Before you invest in a public utility, consider the following:

  • The utility company’s financial condition: Is the company making money, and are its sales and earnings growing from year to year? Make sure the utility’s bonds are rated A or higher.

  • The company’s dividend payout ratio: Because utilities tend to have a good cash flow, don’t be too concerned if the ratio reaches 70 percent. From a safety point of view, however, the lower the rate, the better.

  • The company’s geographic location: If the utility covers an area that’s doing well and offers an increasing population base and business expansion that bodes well for your stock. A good resource for researching population and business data is the U.S. Census Bureau.

Royalty trusts as income-generating stocks

In recent years, the oil and gas sector has generated much interest as people and businesses experience much higher energy prices. Due to a variety of bullish factors, such as increased international demand from China and other emerging industrialized nations, oil and gas prices have zoomed to record highs. Some income investors have capitalized on this price increase by investing in energy stocks called royalty trusts.

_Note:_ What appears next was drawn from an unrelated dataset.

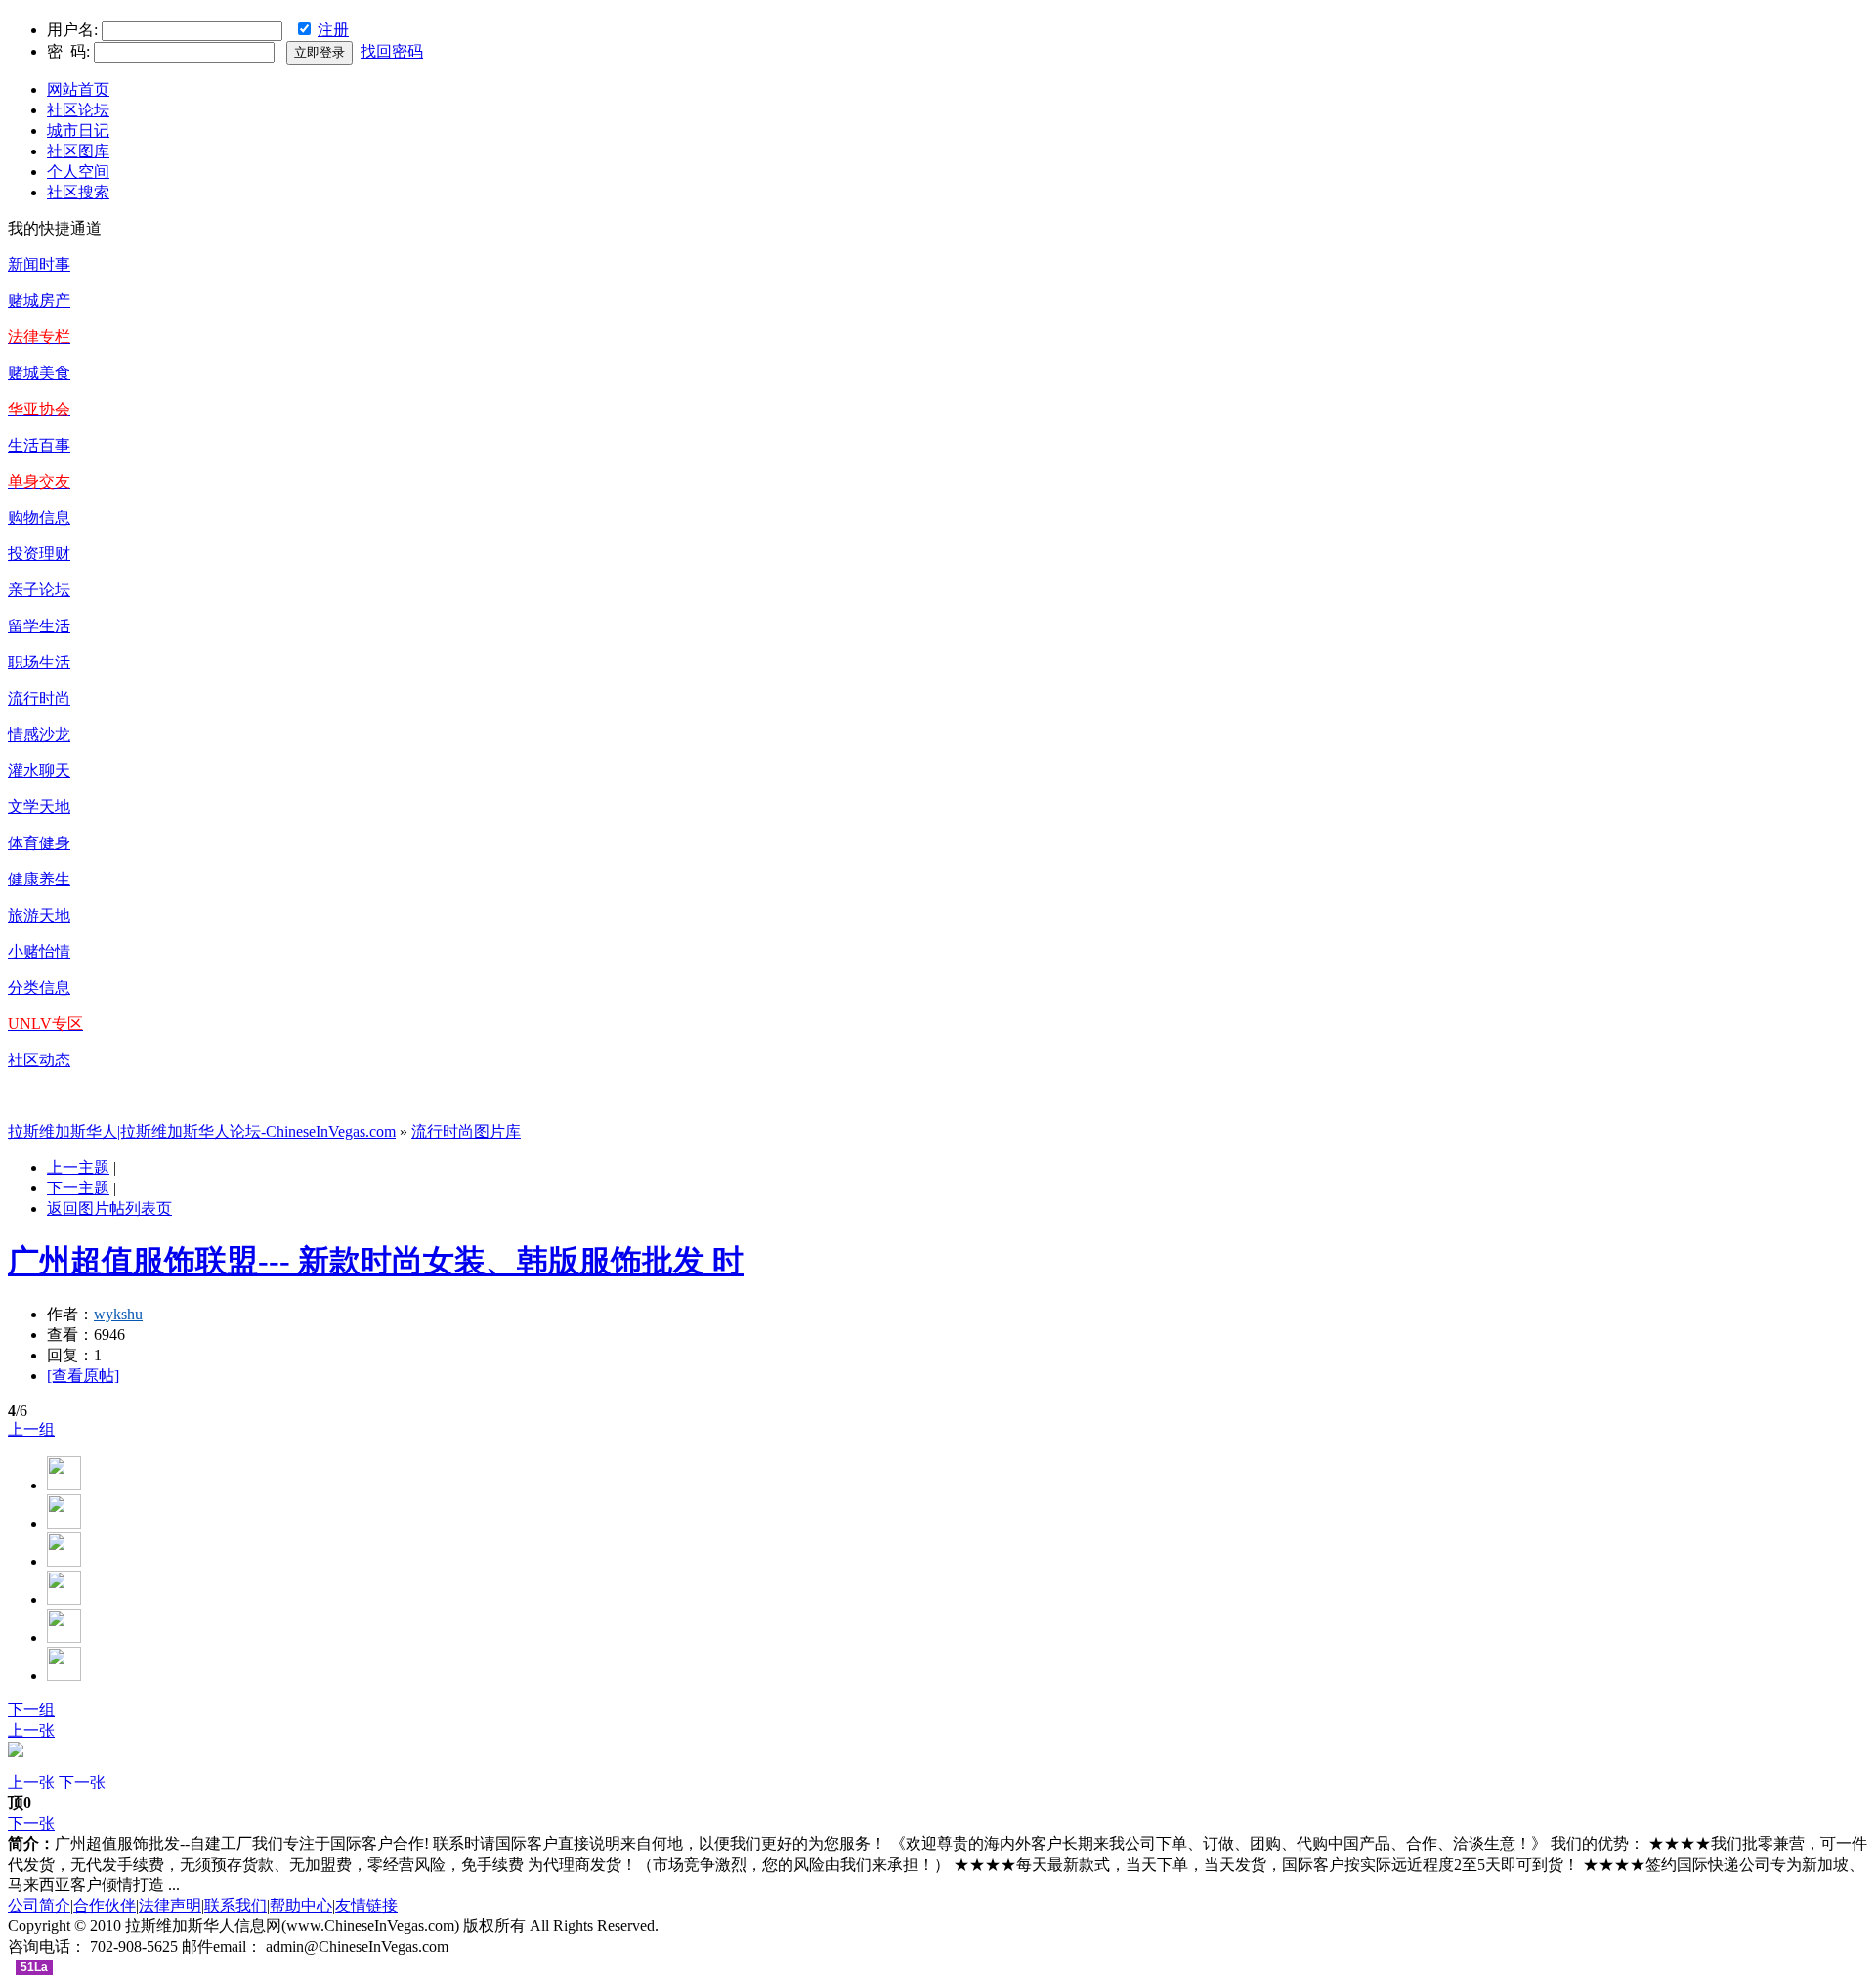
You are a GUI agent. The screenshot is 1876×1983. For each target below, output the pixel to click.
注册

Royalty trusts are companies that hold assets such as oil-rich and/or natural gas–rich land and generate high fees from companies that seek access to these properties for exploration. The fees paid to the royalty trusts are then disbursed as high dividends to their shareholders.

During early 2012, royalty trusts sported yields in the 7 to 12 percent range, which is very enticing given how low the yields have been in this decade for other investments like bank accounts and bonds. See Appendix A for resources on royalty trusts and other income investments.

Although energy has been a hot field in recent years and royalty trusts have done well, keep in mind that their payout ratios are very high (often in the 90 to 100 percent range), so dividends will suffer should their cash flow shrink.